January 22, 2016

I'm still here...

I'm not sure if anyone even reads this anymore.  I have neglected this blog and only written a few times in the last few years.  I feel sometimes I repeat myself and wear out people with my "feelings." 

I'm not going to lie.  Life has been super hard.  I once posted about being refined...that I had heard an analogy where we were equated to rocks.  To become smooth and beautiful we are tumbled around; where our rough edges are knocked off.  I had once felt I was being battered and a lot of my rough edges were being taken down by all that I had encountered.  That was nothing to what has been going on lately.

I am not saying losing Declan was at all easy.  It.  Was.  Not.  My beautiful boy is on my mind and I carry him through all I do.  Lately I have felt him with me as I struggle.

Depression does not seem to fully describe the Hell I went through.  I literally didn't think I would climb out of that awful place.  Hope was gone.  I woke every day in tears wondering how I would possibly put one step in front of the other.

I finally traveled through my Hell and landed on the other side.  Hope was my new companion...I would make it after all.

2016 was my year.  I had declared it so.  I was going to finally get the break I felt I deserved after this long, hard struggle.  I guess it still is going to be my year...just different than I was envisioning.

Now I face something new...scary.

I found out yesterday that I have the wonderful gene that could land me with cancer.

First of all the fact that I can find this out is not lost on me.  I realize what a blessing and a miracle this is.

When I was on the phone finding out my fate...I was stunned.  I had been worried, but I still felt I would find out I was negative.  I had decided that...as if that was even something I could decide.

I still am reeling.

After the shock finally goes away I know my fight will kick in...at least I hope so.  I have been given an opportunity to fight something before it even happens...it is a gift.  It isn't going to be an easy road.  I know I will have hard days.  But I am so determined to not end up in Hell again.  I will not go down without a fight.  This will not defeat me!  My family needs me.  I need me!  I can't let this take me down after everything the last 5 years that threatened to take me out...this can't be it.

I pray my anger won't get the best of me.  I pray that I can somehow turn this frightening event in my life into something amazing.  I pray that I can make the best desiccation I can with the information being blasted at me.  But most of all I hope that I can be humble enough to allow my Heavenly Father to teach me something I obviously need to learn.

I know I can throw myself a pity party.  I think in the back of my head I have started to create invites to such a party.  Maybe that is exactly what I need.  (Have a good cry and then get to work).  I just hope I can move passed the feeling-sorry-for-myself phase and do something with this that can change my life.

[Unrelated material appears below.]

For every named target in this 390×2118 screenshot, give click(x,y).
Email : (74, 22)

When Declan died I knew I would never be the same.  I didn't plan on that happening so often to me.  The last 5 years I have had many days where I felt it was a defining day.  There was no going back to my former self.  She was gone.  I will never be the same after this.  Good or bad.  I just hope...I pick good.

I want my kids to look back at their mother and proudly say..."She conquered those mountains that were placed in her way."

It feels at this point I am standing at the base of Mt. Everest knowing the road isn't going to be easy, but grateful for the chance to fight my way up.

I know this is, by no means, anything like actually having cancer.  I cannot even imagine what it is like to hear the words, "You have cancer."  I have known too many people who have received that news.  My words will never express how I truly feel about all their journeys through it.  They are heroes, each one of them, and I know my struggle is nothing to theirs.

I have been given a chance to do a preemptive strike that will not completely eradicate the possibility of cancer, but it is one I will gladly take and do what I have to...so I can be here for my kids and Christian.

I'm still here...and I have choices of how I want to fight...and that is everything!!!